Violence has been obsessively investigated by Sundaram in work after work. Many of Sundaram’s iconic paintings that have become part of our collective consciousness encapsulate moments of savage rupture – the murder of theatre activist Safdar Hashmi in 1989, the Mathura rape in 1972 and the suicide of sculptor K. P. Krishnakumar in 1989, among others. And who can forget the iconic show Memorial (1993) which was a powerful homage to the brutalized riot victim? Its presence in the retrospective is sorely missed.
Sundaram’s Family Room sits at the junction of two arms – one that opens into the trash photomontages and the recyclewear works and the other that leads into the 12 Bed Ward. Suspicious of a celebratory nostalgia, Sundaram revises and revisits his family history: boxes of real/faux memorabilia summon up the intense relationship between his talented mother Indira Sundaram and his illustrious aunt Amrita Sher-Gil; their father Umrao Singh Sher-Gil’s obsessive acts of photographic documentation are mounted close to a carpet designed by Amrita as musical notes from a video installation titled Indira’s Piano (2002-03) fill up the room. Sundaram’s discomfort with the idea of a mononuclear truth presented by the classic historical document finds expression in the act of manipulating photographs to create fresh possibilities for new stories. He allows places to grow into each other’s spaces and people to move into each other’s orbits across time scales (a south Indian beach from 1937 fuses with a spot in Hungary from 1931 bringing together Amrita, Indira and friends, for instance). The painting The Sher-Gil Family (1983-85) still remains the axis around which the room seems to be constituted – it shows the family as a fraught unit with intimate enemies pulled apart by love and other demons. Elsewhere, you also come across a print of a painting Sundaram made of his father in 1980. The question you want to ask the artist is: why is there no image of Geeta Kapur anywhere in the show?

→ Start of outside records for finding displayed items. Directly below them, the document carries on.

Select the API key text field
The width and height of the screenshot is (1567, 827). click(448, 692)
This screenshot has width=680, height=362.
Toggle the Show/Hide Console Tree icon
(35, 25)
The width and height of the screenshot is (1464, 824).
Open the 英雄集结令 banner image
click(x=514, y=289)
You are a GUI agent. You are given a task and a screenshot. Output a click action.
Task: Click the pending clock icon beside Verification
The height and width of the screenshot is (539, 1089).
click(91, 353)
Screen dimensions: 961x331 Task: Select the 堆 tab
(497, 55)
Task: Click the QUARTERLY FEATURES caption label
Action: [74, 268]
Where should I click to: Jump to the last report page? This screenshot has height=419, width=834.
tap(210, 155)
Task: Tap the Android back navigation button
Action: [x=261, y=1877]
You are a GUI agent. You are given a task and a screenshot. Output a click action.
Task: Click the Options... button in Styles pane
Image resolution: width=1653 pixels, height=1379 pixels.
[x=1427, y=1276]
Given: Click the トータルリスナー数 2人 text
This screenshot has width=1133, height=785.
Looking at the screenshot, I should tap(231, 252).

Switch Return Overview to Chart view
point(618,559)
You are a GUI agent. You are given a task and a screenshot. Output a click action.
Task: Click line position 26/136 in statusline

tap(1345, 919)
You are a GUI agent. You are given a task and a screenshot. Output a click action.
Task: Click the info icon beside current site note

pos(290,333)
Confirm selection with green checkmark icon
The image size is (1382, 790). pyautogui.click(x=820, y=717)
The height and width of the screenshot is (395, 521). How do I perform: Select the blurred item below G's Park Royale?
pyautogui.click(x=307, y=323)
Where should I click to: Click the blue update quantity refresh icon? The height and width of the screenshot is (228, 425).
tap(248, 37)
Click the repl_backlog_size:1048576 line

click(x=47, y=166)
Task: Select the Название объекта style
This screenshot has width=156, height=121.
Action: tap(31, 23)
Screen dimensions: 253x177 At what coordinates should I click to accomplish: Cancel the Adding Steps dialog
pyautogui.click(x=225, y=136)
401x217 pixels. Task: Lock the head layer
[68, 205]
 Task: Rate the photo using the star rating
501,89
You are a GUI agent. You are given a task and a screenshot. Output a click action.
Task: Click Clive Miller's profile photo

No work on display looks like it has been mildewed by time. On the contrary, many, in fact, seem to have gained in relevance, thanks in part to the manic times we find ourselves in the middle of. The artist fulfils his promise of being a resilient interrogator and the artworks often carry provocations that allow for the possibility of hope. The crowd of artworks enhances you in unexpected ways – for Sundaram’s is not the search for easy answers, it’s the quest for difficult questions.
Vivan Sundaram. The Hungarian Great Plain. (Amrita, Hungary, 1938, photo: Victor Egan; Victor, Indira, Umrao Singh and Marie Antoinetter, Budapest, 1932). Digital print. 15” x 19”. 2001. Image courtesy of the artist.